### Aufgabe:
Formen Sie alle folgenden Zeilen in eine Markdown-Tabelle mit den Spalten „Nummer“ und „Inhalt“ um, fortlaufend nummeriert. Leerzeilen werden nicht übernommen.

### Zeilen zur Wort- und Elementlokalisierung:
· · · ·

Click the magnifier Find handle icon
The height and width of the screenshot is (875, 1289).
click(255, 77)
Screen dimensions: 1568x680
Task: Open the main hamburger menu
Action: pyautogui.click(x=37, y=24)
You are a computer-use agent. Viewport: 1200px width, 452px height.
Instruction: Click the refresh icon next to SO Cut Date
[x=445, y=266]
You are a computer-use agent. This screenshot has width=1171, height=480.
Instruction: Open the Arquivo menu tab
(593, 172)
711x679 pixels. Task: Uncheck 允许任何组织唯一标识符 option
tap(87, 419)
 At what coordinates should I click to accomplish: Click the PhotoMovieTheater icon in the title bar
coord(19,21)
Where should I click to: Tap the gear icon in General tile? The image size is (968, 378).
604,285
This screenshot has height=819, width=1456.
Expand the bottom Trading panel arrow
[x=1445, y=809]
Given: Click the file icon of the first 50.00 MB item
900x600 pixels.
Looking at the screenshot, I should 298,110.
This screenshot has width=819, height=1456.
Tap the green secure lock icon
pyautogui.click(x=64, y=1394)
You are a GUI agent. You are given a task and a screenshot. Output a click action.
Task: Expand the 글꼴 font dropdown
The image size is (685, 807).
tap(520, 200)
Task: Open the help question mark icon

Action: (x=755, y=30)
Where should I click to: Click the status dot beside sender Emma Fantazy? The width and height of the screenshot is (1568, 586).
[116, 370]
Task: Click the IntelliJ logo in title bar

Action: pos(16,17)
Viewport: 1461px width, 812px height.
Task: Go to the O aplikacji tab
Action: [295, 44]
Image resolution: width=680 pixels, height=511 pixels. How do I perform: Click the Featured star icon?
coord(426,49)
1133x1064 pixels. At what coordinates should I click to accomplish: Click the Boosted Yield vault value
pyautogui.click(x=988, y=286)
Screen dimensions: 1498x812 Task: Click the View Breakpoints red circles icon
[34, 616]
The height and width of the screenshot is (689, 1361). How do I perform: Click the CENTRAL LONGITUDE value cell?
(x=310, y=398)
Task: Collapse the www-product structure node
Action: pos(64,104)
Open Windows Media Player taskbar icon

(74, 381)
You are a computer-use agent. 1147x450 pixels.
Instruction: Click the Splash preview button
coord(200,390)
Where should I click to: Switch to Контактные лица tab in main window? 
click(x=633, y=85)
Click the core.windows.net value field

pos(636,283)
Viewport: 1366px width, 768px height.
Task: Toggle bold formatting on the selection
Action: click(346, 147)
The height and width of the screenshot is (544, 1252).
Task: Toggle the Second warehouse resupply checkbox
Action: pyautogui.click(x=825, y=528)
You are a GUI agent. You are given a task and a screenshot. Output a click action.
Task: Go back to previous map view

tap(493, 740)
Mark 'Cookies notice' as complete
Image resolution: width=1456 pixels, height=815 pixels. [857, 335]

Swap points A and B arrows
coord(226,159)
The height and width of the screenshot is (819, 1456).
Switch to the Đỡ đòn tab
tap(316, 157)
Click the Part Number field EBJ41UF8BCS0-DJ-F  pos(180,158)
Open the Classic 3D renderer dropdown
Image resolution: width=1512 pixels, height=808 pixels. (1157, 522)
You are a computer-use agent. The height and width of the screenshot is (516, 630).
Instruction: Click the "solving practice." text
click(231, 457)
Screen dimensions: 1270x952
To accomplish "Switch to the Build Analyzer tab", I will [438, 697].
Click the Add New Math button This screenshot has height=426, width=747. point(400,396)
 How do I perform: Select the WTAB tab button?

· · · ·

### Lösung:
| Nummer | Inhalt |
|---|---|
| 1 | Click the magnifier Find handle icon |
| 2 | The height and width of the screenshot is (875, 1289). |
| 3 | click(255, 77) |
| 4 | Screen dimensions: 1568x680 |
| 5 | Task: Open the main hamburger menu |
| 6 | Action: pyautogui.click(x=37, y=24) |
| 7 | You are a computer-use agent. Viewport: 1200px width, 452px height. |
| 8 | Instruction: Click the refresh icon next to SO Cut Date |
| 9 | [x=445, y=266] |
| 10 | You are a computer-use agent. This screenshot has width=1171, height=480. |
| 11 | Instruction: Open the Arquivo menu tab |
| 12 | (593, 172) |
| 13 | 711x679 pixels. Task: Uncheck 允许任何组织唯一标识符 option |
| 14 | tap(87, 419) |
| 15 |  At what coordinates should I click to accomplish: Click the PhotoMovieTheater icon in the title bar |
| 16 | coord(19,21) |
| 17 | Where should I click to: Tap the gear icon in General tile? The image size is (968, 378). |
| 18 | 604,285 |
| 19 | This screenshot has height=819, width=1456. |
| 20 | Expand the bottom Trading panel arrow |
| 21 | [x=1445, y=809] |
| 22 | Given: Click the file icon of the first 50.00 MB item |
| 23 | 900x600 pixels. |
| 24 | Looking at the screenshot, I should 298,110. |
| 25 | This screenshot has width=819, height=1456. |
| 26 | Tap the green secure lock icon |
| 27 | pyautogui.click(x=64, y=1394) |
| 28 | You are a GUI agent. You are given a task and a screenshot. Output a click action. |
| 29 | Task: Expand the 글꼴 font dropdown |
| 30 | The image size is (685, 807). |
| 31 | tap(520, 200) |
| 32 | Task: Open the help question mark icon |
| 33 | Action: (x=755, y=30) |
| 34 | Where should I click to: Click the status dot beside sender Emma Fantazy? The width and height of the screenshot is (1568, 586). |
| 35 | [116, 370] |
| 36 | Task: Click the IntelliJ logo in title bar |
| 37 | Action: pos(16,17) |
| 38 | Viewport: 1461px width, 812px height. |
| 39 | Task: Go to the O aplikacji tab |
| 40 | Action: [295, 44] |
| 41 | Image resolution: width=680 pixels, height=511 pixels. How do I perform: Click the Featured star icon? |
| 42 | coord(426,49) |
| 43 | 1133x1064 pixels. At what coordinates should I click to accomplish: Click the Boosted Yield vault value |
| 44 | pyautogui.click(x=988, y=286) |
| 45 | Screen dimensions: 1498x812 Task: Click the View Breakpoints red circles icon |
| 46 | [34, 616] |
| 47 | The height and width of the screenshot is (689, 1361). How do I perform: Click the CENTRAL LONGITUDE value cell? |
| 48 | (x=310, y=398) |
| 49 | Task: Collapse the www-product structure node |
| 50 | Action: pos(64,104) |
| 51 | Open Windows Media Player taskbar icon |
| 52 | (74, 381) |
| 53 | You are a computer-use agent. 1147x450 pixels. |
| 54 | Instruction: Click the Splash preview button |
| 55 | coord(200,390) |
| 56 | Where should I click to: Switch to Контактные лица tab in main window?  |
| 57 | click(x=633, y=85) |
| 58 | Click the core.windows.net value field |
| 59 | pos(636,283) |
| 60 | Viewport: 1366px width, 768px height. |
| 61 | Task: Toggle bold formatting on the selection |
| 62 | Action: click(346, 147) |
| 63 | The height and width of the screenshot is (544, 1252). |
| 64 | Task: Toggle the Second warehouse resupply checkbox |
| 65 | Action: pyautogui.click(x=825, y=528) |
| 66 | You are a GUI agent. You are given a task and a screenshot. Output a click action. |
| 67 | Task: Go back to previous map view |
| 68 | tap(493, 740) |
| 69 | Mark 'Cookies notice' as complete |
| 70 | Image resolution: width=1456 pixels, height=815 pixels. [857, 335] |
| 71 | Swap points A and B arrows |
| 72 | coord(226,159) |
| 73 | The height and width of the screenshot is (819, 1456). |
| 74 | Switch to the Đỡ đòn tab |
| 75 | tap(316, 157) |
| 76 | Click the Part Number field EBJ41UF8BCS0-DJ-F  pos(180,158) |
| 77 | Open the Classic 3D renderer dropdown |
| 78 | Image resolution: width=1512 pixels, height=808 pixels. (1157, 522) |
| 79 | You are a computer-use agent. The height and width of the screenshot is (516, 630). |
| 80 | Instruction: Click the "solving practice." text |
| 81 | click(231, 457) |
| 82 | Screen dimensions: 1270x952 |
| 83 | To accomplish "Switch to the Build Analyzer tab", I will [438, 697]. |
| 84 | Click the Add New Math button This screenshot has height=426, width=747. point(400,396) |
| 85 |  How do I perform: Select the WTAB tab button? |